→ What needs to be done:
Return each line of the listing that contains the string "computer".

→ Listed entries:
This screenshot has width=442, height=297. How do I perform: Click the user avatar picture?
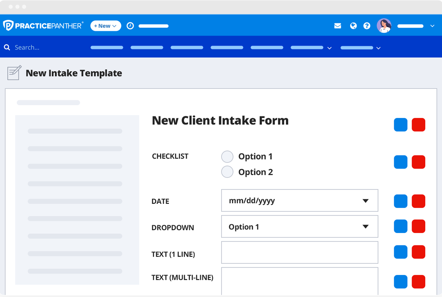(x=384, y=26)
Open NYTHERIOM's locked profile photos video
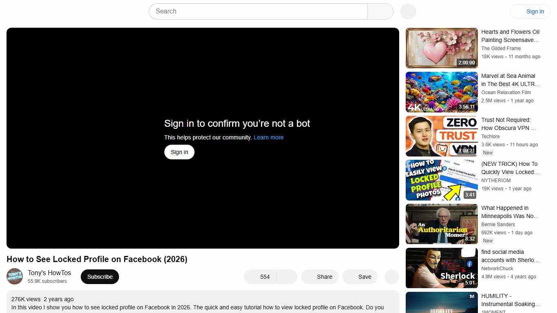 [441, 180]
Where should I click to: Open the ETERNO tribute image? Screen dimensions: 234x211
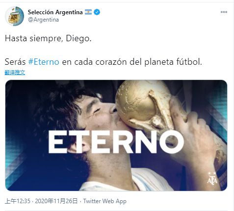click(x=116, y=135)
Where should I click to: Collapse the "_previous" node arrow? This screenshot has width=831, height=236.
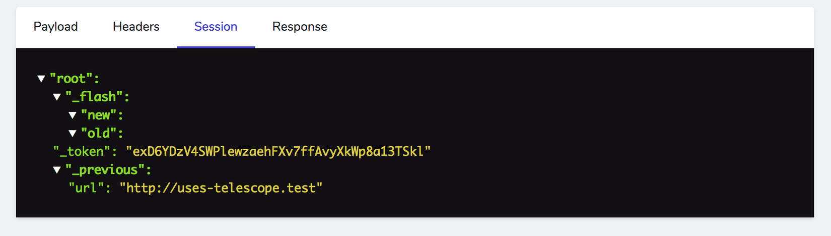click(x=57, y=170)
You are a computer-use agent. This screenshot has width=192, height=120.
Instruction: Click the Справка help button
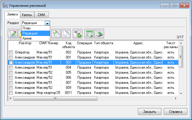click(175, 112)
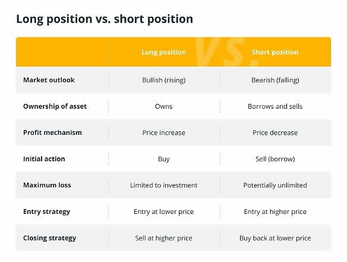Click the Entry strategy row label

(47, 212)
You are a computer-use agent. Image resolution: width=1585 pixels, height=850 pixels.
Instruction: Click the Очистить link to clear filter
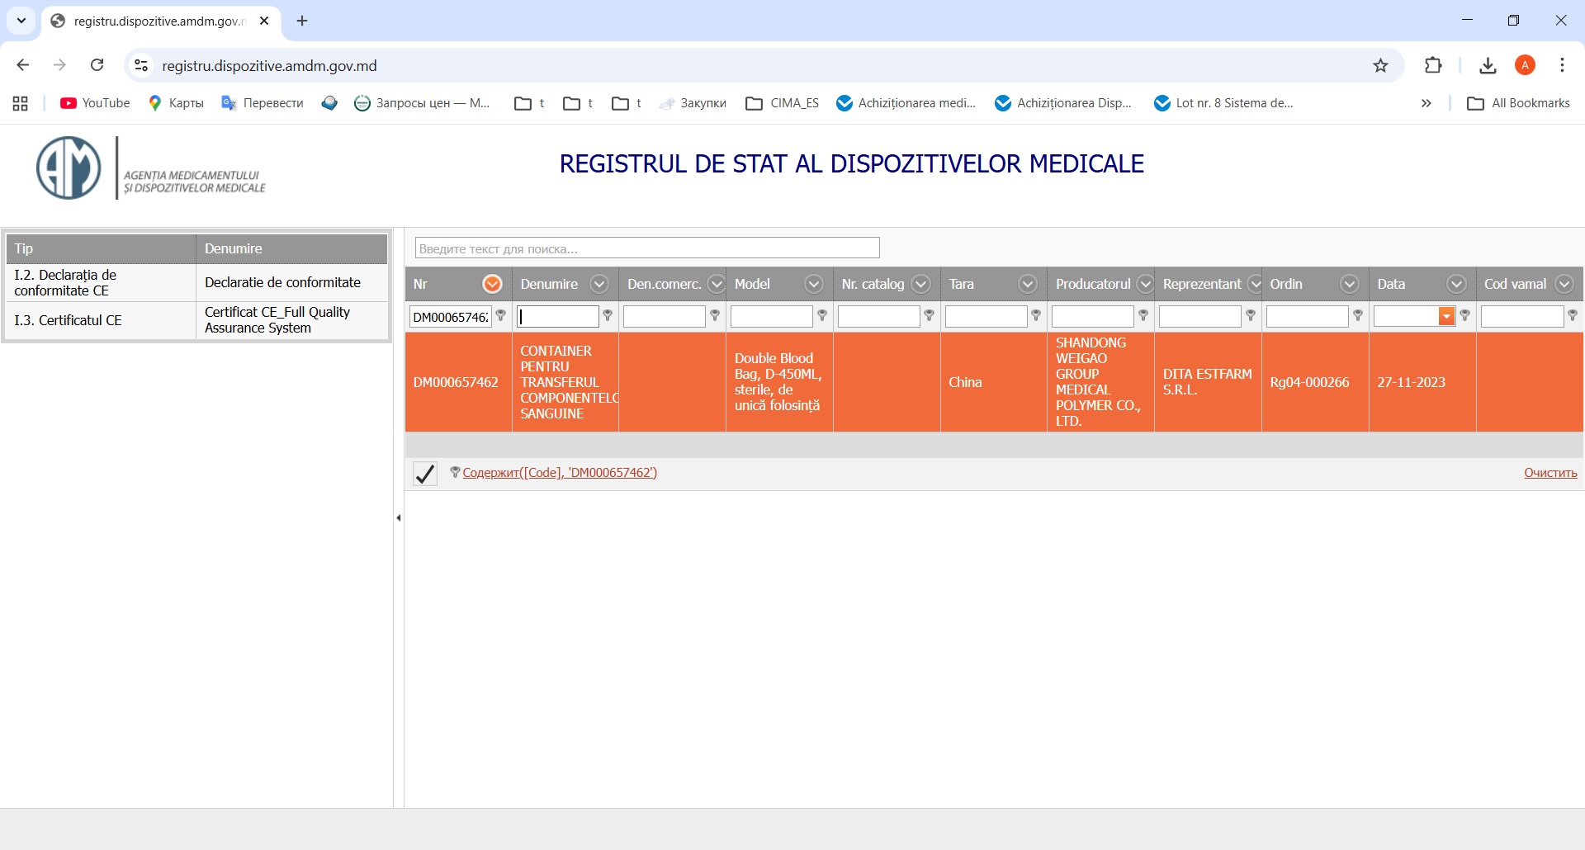click(x=1550, y=473)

→ Exercise output:
You are a computer-use agent. This screenshot has width=192, height=120.
You are a computer-use agent. Image resolution: width=1585 pixels, height=850 pixels.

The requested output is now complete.